*** RECORDS FOR THIS EXERCISE ***

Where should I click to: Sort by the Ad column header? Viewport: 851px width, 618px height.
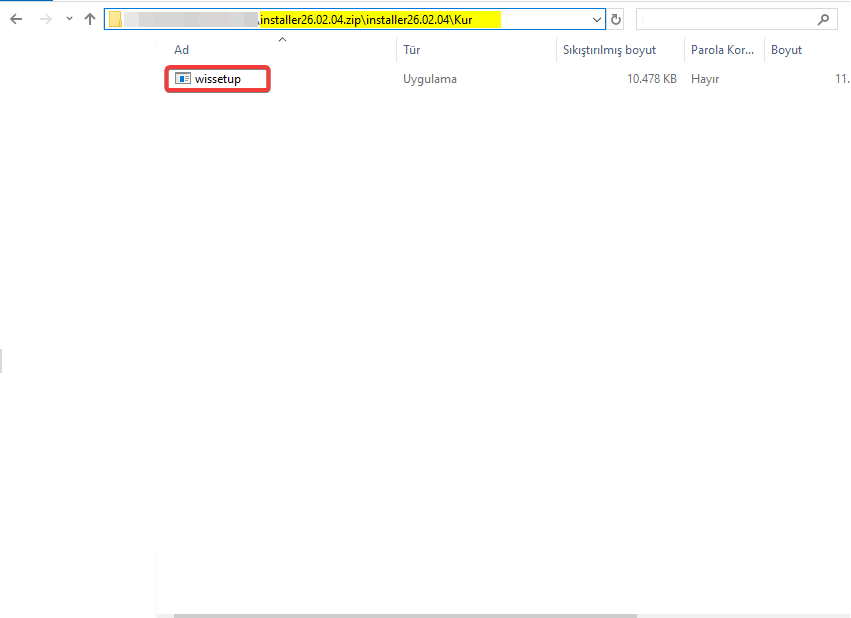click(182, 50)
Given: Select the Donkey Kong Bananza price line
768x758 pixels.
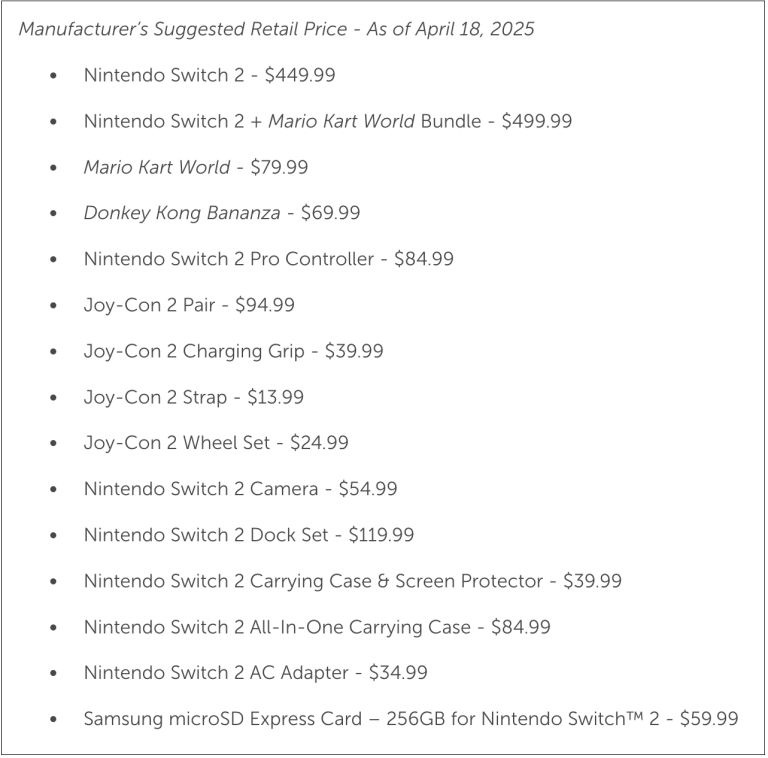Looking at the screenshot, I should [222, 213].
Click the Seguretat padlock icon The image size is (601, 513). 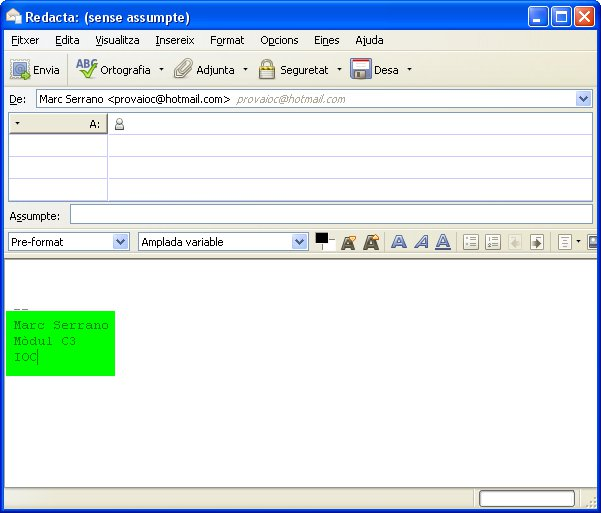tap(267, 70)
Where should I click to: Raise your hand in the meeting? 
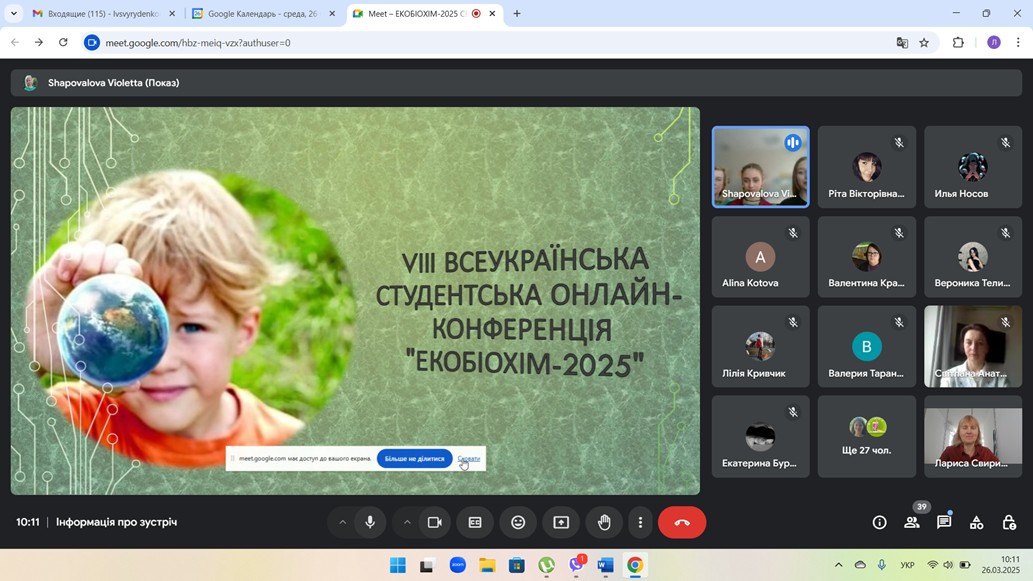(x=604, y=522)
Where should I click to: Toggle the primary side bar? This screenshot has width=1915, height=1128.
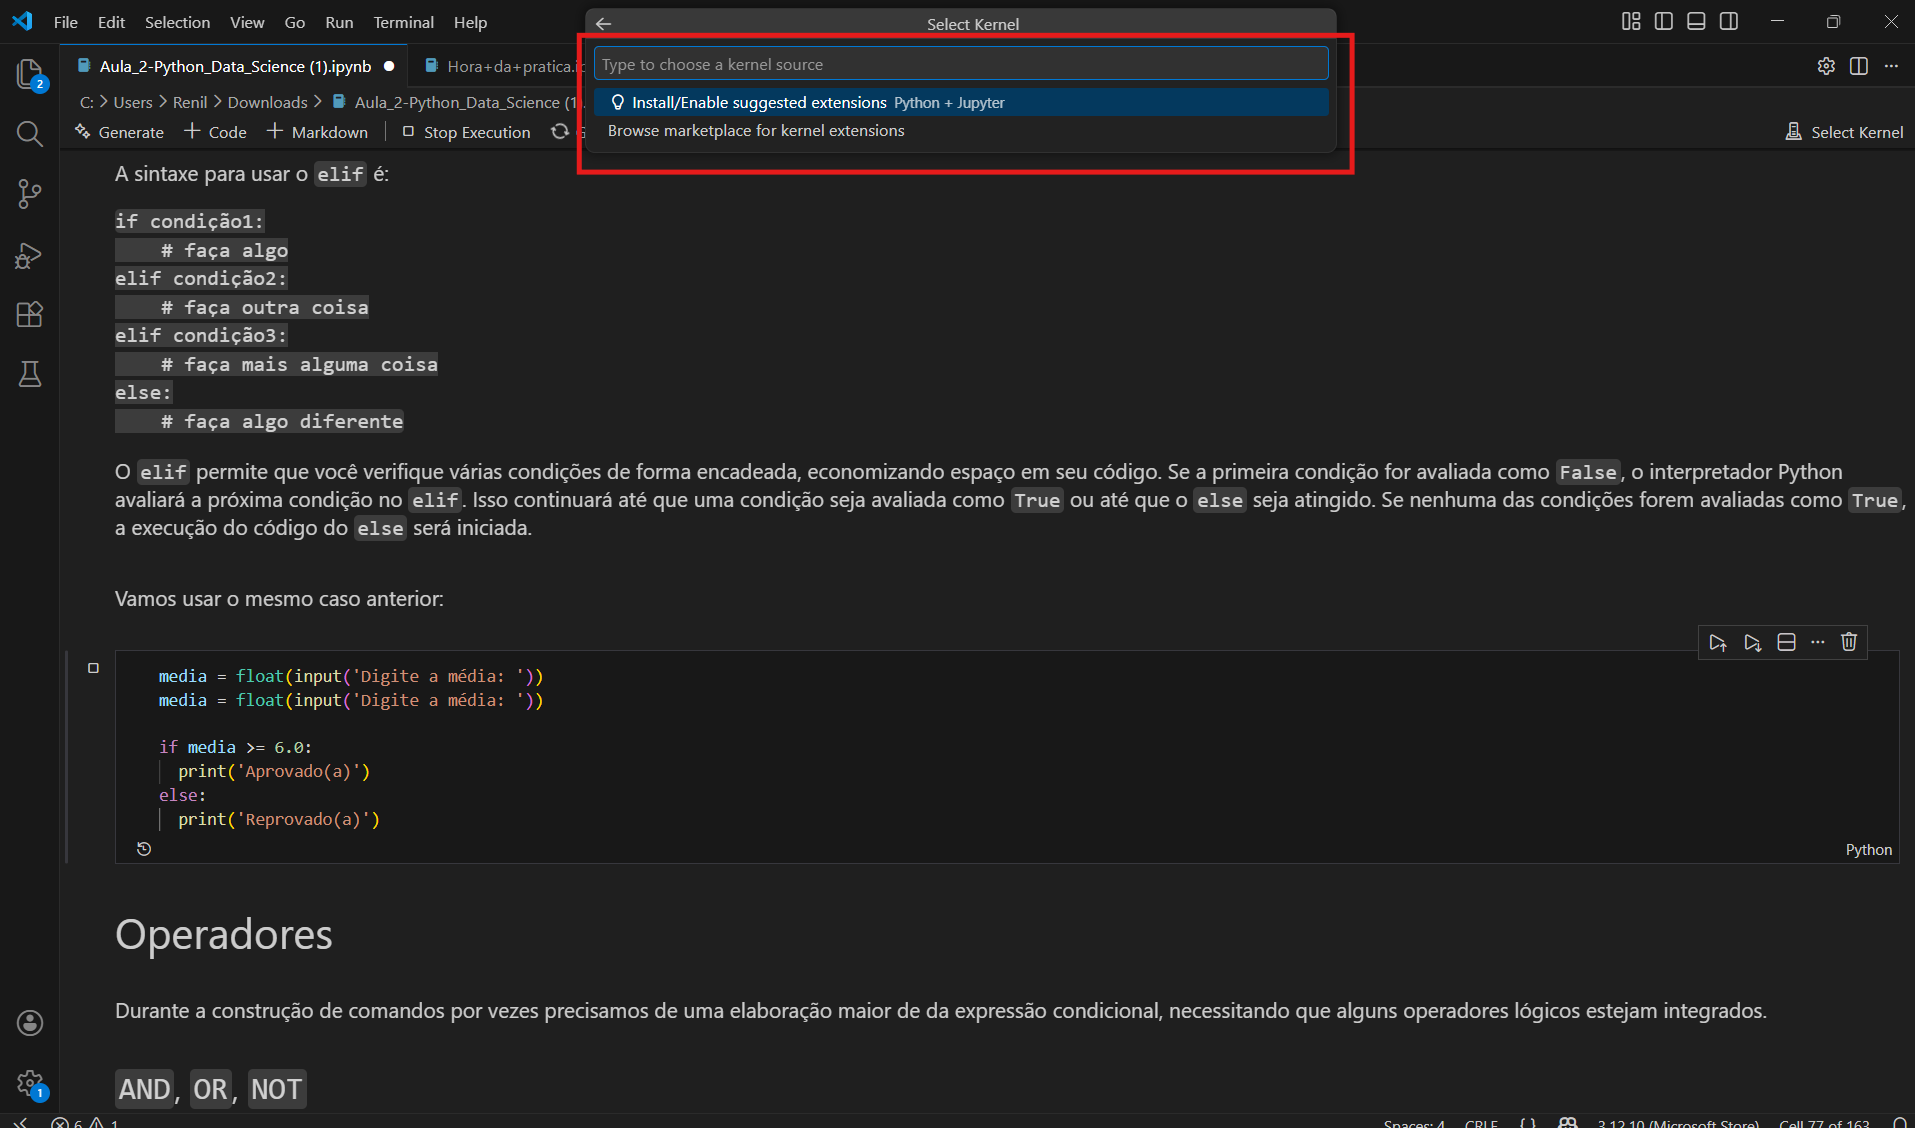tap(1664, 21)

*** End of RECORDS FOR THIS EXERCISE ***

## [WHAT YOU ARE ASKED TO DO]
Please repeat the lines that run from the one holding "Where should I click to: Toggle" to the last line of the material, both included, exactly and without pictures.

## [RESULT BELOW]
Where should I click to: Toggle the primary side bar? This screenshot has width=1915, height=1128.
tap(1664, 21)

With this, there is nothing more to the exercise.